Chloroquine and hydroxychloroquine have since shown no notable antiviral effect against infections with SARS-CoV-2 in macaques or human lung cells according to two studies published online in Nature.
Hydroxychloroquine and chloroquine — drugs that are generally used for the treatment of malaria have been investigated for their prospective treatment for COVID-19 in more than 80 registered clinical trials.
They have been shown to inhibit SARS-CoV-2 infection in cell cultures, but their efficacy for the management of patients with COVID-19 has been debated.
Roger Le Grand and colleagues investigated the effects of hydroxychloroquine action on cynomolgus macaques, a non-human primate model of SARS-CoV-2 infection in humans.

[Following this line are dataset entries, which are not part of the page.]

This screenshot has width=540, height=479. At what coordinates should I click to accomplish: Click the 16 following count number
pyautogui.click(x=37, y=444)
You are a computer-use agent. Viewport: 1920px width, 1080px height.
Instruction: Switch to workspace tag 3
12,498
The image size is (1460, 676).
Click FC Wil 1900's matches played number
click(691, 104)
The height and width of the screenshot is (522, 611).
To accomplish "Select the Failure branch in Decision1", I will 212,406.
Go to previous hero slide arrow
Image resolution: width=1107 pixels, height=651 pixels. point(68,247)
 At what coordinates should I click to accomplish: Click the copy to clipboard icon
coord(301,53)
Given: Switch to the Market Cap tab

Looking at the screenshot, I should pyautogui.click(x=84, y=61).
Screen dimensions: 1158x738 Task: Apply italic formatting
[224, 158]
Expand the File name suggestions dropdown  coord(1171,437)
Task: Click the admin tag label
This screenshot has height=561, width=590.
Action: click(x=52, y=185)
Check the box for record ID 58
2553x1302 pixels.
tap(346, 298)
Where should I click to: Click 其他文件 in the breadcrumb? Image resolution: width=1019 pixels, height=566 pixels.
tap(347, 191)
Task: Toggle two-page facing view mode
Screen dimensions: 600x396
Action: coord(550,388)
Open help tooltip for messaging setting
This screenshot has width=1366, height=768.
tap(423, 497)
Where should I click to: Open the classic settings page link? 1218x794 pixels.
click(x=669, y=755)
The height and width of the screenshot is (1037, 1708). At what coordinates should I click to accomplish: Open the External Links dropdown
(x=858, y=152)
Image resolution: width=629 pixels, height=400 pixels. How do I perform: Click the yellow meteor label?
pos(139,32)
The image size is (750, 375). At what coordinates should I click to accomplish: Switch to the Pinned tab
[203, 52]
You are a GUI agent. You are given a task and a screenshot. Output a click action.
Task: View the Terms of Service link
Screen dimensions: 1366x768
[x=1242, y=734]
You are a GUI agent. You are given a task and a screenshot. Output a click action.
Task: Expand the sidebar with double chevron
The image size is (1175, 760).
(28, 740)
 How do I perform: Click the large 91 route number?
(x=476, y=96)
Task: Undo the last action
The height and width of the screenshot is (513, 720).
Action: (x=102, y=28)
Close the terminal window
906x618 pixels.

Hydroxychloroquine was shown to have no substantial antiviral activity, regardless of the timing of treatment initiation, either before infection, soon after infection or late after infection.
In addition, using this antimalarial drug in combination with azithromycin, an antibiotic, had also no significant effect on virus levels in the macaques either.
https://www.scimex.org/newsfeed/chloroquine-and-hydroxychloroquine-shown-ineffective-against-covid-19
A Megadose of vitamin C to be given intravenously has also been tried and claimed to be ‘successful’ but no extensive studies have been done except in some hospitals in the UK.
Others then came out with the antiviral drug remdesivir that targets a range of viruses. It was originally developed over a decade ago to treat hepatitis C.
Remdesivir, a nucleotide drug originally developed for the treatment of Ebola when it was found to inhibit the replication of a wide range of human and animal coronaviruses in vitro and in preclinical studies.
However a study by Wang, Yeming et al published in April 2020, was the first double-blinded, placebo-controlled, randomized clinical trial (RCT). It was also a multicentre trial with ten hospitals in China with 237 patients. 158 of them were given Remdesivir, and the rest were given a placebo, while they were on other forms of COVID-19 protocol treatments.
Despite a low sample size, the study found no significant differences in patients treated with Remdesivir in comparison with the placebo treatment.
Source: Wang, Yeming, et al. on “Remdesivir in adults with severe COVID-19: a randomised, double-blind, placebo-controlled, multicentre trial.” The Lancet 395.10236 (2020): 1569-1578.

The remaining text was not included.